Ci sono delle storie, avvincenti e paradigmatiche, che ne percorrono e precorrono altre, come una specie di sottotesto allusivo o, se preferite, come un fiume carsico che di tanto in tanto ricompare e si attesta con insistenza nella nostra mente. Storie che generano altre storie. Una di queste è senz’ombra di dubbio quella dell’ufficiale Giovanni Drogo e della sua lunga, sterile attesa nella fortezza Bastiani, l’ambientazione che fa da sfondo alla vicenda narrata nel Deserto dei Tartari di Dino Buzzati. Anche se dovessimo limitarci a questa rubrica, scopriremmo che di tanto in tanto capita quasi automaticamente di evocare Buzzati e il suo Deserto come pietra di paragone o più sovente come elemento di contrasto, magari mentre si sta trattando di autori completamente diversi da lui ma che in qualche modo, consapevolmente o no, al suo capolavoro si sono riferiti (o con esso hanno dovuto confrontarsi) al momento di comporre un loro romanzo.
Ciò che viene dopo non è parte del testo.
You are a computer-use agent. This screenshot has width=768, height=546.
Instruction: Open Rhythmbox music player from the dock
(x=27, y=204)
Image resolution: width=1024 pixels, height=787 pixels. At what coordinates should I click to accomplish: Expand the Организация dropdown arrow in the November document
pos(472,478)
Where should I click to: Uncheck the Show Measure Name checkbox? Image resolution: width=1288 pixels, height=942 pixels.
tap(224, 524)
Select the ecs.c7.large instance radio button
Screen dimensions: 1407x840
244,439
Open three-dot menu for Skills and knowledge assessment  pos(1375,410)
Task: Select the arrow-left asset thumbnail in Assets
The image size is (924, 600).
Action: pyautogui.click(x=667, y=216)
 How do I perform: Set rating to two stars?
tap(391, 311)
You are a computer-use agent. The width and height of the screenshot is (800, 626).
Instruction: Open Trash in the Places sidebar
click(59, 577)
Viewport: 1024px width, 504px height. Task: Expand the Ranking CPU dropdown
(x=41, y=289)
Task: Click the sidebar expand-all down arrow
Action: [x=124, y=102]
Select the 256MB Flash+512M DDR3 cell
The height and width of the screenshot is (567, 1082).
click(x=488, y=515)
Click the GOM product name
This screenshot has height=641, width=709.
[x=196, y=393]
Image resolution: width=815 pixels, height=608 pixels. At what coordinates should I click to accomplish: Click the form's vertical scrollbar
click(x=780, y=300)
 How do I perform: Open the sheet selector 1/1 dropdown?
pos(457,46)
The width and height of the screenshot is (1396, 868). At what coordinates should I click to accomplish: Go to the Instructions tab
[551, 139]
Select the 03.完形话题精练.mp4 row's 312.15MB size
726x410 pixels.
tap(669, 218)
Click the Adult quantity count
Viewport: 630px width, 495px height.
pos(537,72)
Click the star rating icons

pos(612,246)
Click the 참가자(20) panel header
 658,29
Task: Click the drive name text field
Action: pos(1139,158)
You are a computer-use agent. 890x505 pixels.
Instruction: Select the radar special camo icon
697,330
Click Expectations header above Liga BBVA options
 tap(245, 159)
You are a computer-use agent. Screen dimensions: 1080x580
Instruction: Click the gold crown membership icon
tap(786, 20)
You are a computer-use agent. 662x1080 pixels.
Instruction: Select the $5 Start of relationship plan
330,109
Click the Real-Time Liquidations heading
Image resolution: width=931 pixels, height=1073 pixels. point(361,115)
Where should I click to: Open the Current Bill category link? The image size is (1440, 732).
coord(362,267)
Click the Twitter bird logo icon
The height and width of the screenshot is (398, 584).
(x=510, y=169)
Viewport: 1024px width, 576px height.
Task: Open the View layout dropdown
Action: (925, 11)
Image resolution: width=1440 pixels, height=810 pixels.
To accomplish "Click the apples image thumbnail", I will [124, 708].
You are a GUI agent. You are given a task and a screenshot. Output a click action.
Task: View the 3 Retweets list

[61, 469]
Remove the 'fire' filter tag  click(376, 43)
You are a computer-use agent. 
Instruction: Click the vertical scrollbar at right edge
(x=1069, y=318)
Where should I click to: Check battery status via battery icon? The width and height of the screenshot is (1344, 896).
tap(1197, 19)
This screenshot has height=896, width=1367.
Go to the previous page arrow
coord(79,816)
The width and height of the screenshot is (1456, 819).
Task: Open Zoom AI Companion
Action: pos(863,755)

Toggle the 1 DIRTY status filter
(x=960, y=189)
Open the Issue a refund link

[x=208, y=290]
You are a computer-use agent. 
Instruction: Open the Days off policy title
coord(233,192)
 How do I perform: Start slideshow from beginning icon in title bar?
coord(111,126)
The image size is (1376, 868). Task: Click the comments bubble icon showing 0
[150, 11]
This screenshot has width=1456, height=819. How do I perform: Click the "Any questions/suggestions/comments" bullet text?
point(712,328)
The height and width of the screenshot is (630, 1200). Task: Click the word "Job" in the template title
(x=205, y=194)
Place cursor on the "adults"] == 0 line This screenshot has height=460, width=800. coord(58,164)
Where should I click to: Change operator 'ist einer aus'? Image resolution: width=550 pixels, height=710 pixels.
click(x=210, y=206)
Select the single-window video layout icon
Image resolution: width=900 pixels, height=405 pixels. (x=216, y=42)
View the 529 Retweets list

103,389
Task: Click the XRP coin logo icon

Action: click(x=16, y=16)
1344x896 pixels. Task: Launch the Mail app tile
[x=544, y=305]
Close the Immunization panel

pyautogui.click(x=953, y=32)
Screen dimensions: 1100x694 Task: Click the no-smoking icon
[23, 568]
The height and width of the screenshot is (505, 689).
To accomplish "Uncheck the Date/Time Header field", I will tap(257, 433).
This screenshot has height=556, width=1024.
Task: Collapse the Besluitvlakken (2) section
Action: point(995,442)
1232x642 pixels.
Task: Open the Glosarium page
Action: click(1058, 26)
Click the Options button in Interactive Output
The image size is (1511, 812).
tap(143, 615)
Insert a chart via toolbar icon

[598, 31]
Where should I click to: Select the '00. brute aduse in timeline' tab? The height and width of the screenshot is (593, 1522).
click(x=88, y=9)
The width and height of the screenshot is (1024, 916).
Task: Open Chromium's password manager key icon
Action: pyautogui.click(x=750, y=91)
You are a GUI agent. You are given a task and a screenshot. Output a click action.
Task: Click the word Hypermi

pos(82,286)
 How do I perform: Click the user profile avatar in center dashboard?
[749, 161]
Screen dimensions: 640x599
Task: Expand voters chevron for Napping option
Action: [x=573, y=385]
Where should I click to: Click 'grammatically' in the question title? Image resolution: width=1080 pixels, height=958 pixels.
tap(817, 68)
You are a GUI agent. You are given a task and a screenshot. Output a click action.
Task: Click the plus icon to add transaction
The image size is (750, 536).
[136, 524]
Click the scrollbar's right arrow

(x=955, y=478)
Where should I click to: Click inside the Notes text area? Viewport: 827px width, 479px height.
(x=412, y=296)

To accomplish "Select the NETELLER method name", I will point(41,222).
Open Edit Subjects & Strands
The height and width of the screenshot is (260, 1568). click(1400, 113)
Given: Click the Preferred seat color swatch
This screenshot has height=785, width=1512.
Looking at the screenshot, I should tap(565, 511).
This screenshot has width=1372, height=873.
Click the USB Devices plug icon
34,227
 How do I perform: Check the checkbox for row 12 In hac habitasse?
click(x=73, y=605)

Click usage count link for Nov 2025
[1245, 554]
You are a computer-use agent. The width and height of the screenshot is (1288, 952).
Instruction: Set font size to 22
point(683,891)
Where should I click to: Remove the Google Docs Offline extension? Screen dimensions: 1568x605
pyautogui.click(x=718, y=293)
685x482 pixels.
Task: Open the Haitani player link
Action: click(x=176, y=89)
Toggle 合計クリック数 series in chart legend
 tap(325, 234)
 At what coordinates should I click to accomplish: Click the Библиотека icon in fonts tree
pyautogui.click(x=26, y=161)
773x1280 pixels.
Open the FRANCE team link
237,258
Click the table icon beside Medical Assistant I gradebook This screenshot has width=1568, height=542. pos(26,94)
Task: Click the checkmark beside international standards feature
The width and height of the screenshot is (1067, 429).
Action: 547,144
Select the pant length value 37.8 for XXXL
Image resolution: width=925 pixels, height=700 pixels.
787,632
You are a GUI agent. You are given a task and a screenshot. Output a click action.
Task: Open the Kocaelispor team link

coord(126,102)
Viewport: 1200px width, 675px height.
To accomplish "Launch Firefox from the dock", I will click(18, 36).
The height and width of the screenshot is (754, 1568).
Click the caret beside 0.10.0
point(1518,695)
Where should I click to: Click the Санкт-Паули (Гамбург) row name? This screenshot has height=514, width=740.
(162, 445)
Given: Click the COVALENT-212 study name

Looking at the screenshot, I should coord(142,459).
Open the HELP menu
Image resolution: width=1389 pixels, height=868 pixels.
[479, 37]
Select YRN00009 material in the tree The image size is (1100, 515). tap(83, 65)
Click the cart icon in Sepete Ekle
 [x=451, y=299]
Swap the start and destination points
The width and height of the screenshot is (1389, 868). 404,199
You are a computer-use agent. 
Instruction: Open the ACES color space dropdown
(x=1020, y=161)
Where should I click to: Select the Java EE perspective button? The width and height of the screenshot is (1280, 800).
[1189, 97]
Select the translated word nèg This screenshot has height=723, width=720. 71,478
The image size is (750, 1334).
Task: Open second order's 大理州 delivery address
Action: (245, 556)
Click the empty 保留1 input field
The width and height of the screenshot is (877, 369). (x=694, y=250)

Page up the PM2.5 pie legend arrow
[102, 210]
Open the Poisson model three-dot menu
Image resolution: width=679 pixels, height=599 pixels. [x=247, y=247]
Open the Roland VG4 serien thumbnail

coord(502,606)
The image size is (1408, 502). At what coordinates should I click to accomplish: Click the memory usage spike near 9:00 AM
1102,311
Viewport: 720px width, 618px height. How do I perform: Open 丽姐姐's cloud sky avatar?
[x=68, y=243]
Ecco quindi che ci è capitato per esempio di menzionarlo con riferimento al miglior romanzo di Julien Gracq, Le rivage des Syrtes (La riva delle Sirti), ripubblicato recentemente da L’Orma, ma anche al momento di analizzare il capolavoro di José Pablo Feinmann, El ejército de ceniza (L’esercito di cenere), edito in Italia da Sur. Più che altro per contrasto, appunto, o in termini disgiuntivi: nel primo caso perché, per impasto linguistico e intenzioni, Gracq si sottrae volutamente all’influenza di Buzzati, ammettendo tutt’al più – e anche queste a denti stretti – alcune analogie con la puškiniana Figlia del capitano, e nel secondo, invece, perché troppo forte è in Feinmann l’allusione alle varie dittature in Argentina, elemento che ancora una volta non ha nulla a che fare con la dimensione più propriamente filosofica e astorica del testo di Buzzati.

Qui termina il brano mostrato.